**Activity:** In the entries that follow, the line with "909x663 pixels." opens the range and the line with "Task: Select Badger Breeze II Core item" closes it; repeat that range exactly, both lines included.

------ Records provided ------

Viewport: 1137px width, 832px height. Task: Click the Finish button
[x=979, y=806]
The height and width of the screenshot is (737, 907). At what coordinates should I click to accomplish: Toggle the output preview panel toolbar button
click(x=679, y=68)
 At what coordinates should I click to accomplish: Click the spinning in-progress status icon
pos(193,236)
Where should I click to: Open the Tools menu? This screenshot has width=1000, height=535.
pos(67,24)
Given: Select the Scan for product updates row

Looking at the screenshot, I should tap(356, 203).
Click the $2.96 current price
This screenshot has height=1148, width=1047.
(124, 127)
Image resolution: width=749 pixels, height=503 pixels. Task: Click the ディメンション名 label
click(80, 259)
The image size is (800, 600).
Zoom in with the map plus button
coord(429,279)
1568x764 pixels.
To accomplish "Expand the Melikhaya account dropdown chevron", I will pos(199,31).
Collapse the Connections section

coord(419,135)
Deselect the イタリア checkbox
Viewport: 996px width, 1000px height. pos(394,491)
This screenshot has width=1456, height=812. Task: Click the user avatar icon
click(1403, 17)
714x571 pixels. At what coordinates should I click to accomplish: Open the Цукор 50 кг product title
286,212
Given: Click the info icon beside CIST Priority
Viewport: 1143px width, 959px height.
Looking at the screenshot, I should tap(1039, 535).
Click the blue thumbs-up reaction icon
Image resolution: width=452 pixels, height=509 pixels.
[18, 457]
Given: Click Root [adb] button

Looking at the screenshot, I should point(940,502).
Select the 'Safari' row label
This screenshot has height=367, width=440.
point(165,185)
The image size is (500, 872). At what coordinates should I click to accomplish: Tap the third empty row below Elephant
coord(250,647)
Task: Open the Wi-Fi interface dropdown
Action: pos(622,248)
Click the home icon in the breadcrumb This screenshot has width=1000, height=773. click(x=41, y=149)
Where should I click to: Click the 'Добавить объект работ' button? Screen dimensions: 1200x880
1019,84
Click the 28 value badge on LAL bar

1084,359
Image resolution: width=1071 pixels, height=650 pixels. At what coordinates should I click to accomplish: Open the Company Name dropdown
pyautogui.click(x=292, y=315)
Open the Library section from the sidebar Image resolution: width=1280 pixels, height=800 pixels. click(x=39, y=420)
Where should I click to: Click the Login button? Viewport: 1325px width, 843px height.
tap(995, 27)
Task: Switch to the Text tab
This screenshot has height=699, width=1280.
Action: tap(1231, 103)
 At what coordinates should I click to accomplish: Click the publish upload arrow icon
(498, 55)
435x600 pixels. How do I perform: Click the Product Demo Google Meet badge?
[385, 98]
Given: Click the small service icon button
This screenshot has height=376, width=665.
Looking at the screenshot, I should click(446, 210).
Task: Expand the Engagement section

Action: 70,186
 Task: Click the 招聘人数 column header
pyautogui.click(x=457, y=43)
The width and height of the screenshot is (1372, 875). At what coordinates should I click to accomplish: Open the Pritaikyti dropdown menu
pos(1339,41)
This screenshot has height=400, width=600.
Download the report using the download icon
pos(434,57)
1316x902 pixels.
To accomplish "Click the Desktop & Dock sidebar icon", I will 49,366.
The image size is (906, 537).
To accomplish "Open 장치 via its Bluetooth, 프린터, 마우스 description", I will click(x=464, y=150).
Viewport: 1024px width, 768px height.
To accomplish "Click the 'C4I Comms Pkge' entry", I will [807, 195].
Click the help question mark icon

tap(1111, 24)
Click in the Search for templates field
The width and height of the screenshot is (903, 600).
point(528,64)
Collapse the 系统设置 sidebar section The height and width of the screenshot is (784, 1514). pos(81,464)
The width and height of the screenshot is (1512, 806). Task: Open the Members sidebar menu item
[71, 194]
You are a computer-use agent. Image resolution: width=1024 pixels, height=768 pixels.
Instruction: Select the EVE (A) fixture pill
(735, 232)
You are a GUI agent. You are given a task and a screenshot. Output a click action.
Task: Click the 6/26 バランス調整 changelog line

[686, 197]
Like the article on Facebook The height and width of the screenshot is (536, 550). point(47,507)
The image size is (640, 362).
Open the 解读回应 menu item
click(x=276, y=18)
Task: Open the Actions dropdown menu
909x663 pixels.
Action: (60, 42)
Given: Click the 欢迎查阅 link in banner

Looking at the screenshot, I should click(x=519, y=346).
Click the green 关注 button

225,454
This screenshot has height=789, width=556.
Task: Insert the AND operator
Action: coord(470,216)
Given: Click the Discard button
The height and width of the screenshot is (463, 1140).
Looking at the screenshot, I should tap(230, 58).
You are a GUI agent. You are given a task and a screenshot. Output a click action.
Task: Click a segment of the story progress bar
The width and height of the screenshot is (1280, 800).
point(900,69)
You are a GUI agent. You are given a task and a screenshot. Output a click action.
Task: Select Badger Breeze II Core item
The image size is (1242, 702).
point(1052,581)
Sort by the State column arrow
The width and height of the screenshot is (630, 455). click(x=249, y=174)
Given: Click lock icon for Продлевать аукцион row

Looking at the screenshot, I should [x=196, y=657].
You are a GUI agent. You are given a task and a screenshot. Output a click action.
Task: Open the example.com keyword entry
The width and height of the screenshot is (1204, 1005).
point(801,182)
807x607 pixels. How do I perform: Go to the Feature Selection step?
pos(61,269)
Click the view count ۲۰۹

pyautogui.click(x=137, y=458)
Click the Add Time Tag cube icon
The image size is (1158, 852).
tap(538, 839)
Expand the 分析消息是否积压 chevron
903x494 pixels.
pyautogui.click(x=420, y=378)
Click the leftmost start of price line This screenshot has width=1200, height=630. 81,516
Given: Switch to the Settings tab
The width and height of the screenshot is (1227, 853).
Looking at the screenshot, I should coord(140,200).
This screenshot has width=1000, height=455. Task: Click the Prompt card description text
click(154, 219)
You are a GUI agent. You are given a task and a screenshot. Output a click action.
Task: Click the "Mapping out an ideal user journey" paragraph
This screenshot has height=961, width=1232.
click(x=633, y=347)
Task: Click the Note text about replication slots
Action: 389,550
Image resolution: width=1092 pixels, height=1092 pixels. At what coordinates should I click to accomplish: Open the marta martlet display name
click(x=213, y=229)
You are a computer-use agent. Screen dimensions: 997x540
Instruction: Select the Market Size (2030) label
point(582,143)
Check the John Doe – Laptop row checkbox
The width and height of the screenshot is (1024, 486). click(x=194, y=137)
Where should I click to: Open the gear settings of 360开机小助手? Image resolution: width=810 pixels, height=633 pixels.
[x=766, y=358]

------

**Reply:**
909x663 pixels.
Action: (60, 42)
Given: Click the 欢迎查阅 link in banner

Looking at the screenshot, I should click(x=519, y=346).
Click the green 关注 button

225,454
This screenshot has height=789, width=556.
Task: Insert the AND operator
Action: coord(470,216)
Given: Click the Discard button
The height and width of the screenshot is (463, 1140).
Looking at the screenshot, I should tap(230, 58).
You are a GUI agent. You are given a task and a screenshot. Output a click action.
Task: Click a segment of the story progress bar
The width and height of the screenshot is (1280, 800).
point(900,69)
You are a GUI agent. You are given a task and a screenshot. Output a click action.
Task: Select Badger Breeze II Core item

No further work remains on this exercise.